**Quoted passage:**
Saturday, January 11, 2020

Two Tugs In Gray Mist


Two tugs in gray mist out on the sound. I’m soaked to the bone. I see puddles everywhere. Some of them human, tidepools of blood & mucus wearing Stetson hats & glasses. I smell marijuana emanating from a parked car. It smells like philosophy. Earthy, yet otherworldly, like a philosophy of earnest disengagement. And speaking of philosophy, tonight in Gaston Bachelard, I discover roots. The sinuosity of roots, the earthiness of roots, the subterranean mystery of roots. Roots on the reverse side of a church. The sound of water roaring through subterranean chambers. Will anyone notice the look of Cubism on my face? It’s comforting to think of your hands as within reach. Contact is good. Touch as much as you can. Squeeze it. Ease it. Please it.
The truth of art lies in its power to break the monopoly of established reality to define what is real. (Herbert Marcuse). Van Gogh’s huge delirious stars are the luminous bacteria lighting my skin up. Who doesn’t love pajamas? It’s why I read Frank O’Hara: the dissonances are delicious. I look at my neighbor’s backyard & wonder what in God’s name is trying to evolve there. All we can see after two cement truck deliveries is a big pile of splintered wood & dirt. Perception isn’t everything. I dangle like a bat shrouded in vanity & look up and blink at the sun. It helps me understand why Nietzsche’s affirmation of life is so radical it requires marshmallows & flying.

(Stored data entries)
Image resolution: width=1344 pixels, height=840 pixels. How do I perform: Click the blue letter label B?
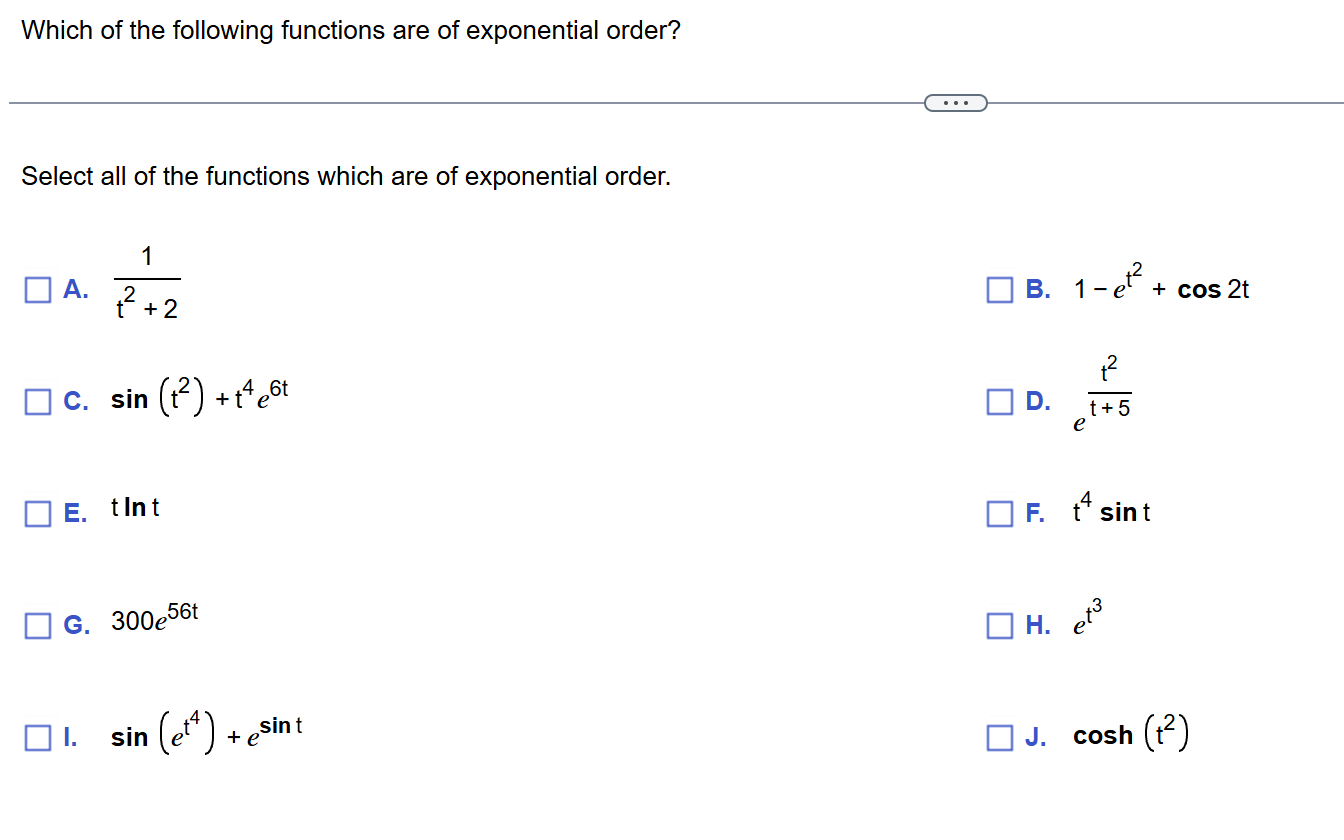click(x=1035, y=289)
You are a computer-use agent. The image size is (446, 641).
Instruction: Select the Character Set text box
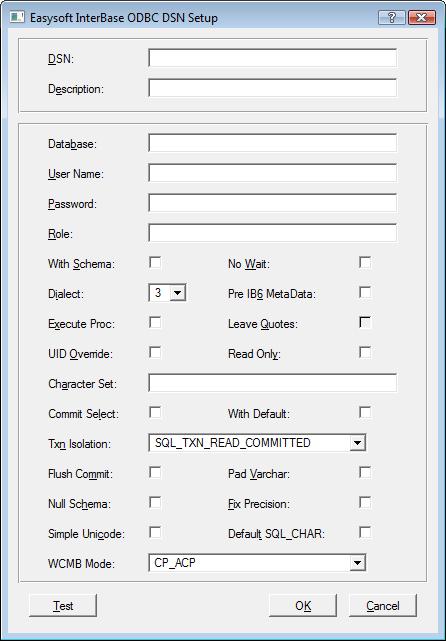[272, 383]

**What to do:**
- 1) In the "Two Tugs In Gray Mist" post, what does the speaker discover tonight in Gaston Bachelard?
- 2) Continue the "Two Tugs In Gray Mist" post from its final sentence.

**Answer list:**
- 1) Roots.

- 2)
Something will happen if we let it. For example, I strain to understand the garnishments on my plate as they languish in rhetorical superfluity. Floating signifiers, every one of them. All you need to do, I tell myself, is sit back in your chair and let it happen. Let the world fall over you. There’s a power in me that drools with the meat of a thousand televisions. I cry to plaster the wall with Corot, but the seashore has no glue. I’m hanging my brain from a few words hoping that it will help restore the basic principle of this sentence as it glides into Nashville looking for a good hotel. A person isn’t just the sum of the chemicals in their brain. Our heads are round so our thoughts can change direction. Said Francis Picabia. Whose head was an epicycloid.
It always amazes me how quickly something gets lost when it drops on the floor. Especially a word. That drops into someone’s mind. And becomes a shoe. Or a revolution. Each word is a tegument, a site for sensory receptors to detect peppermint, damascene, and sunset boulevards. The magic is in the imagination. The magic is in the gathering, the folds of the mind, which are waves, which are energy in movement. But is there a tangible relation between language and external reality? No, of course not. And yes, of course there is. Both are true and not true. Reality doesn’t stay still long enough to get it into focus. It drops on the floor and rolls under a big idea.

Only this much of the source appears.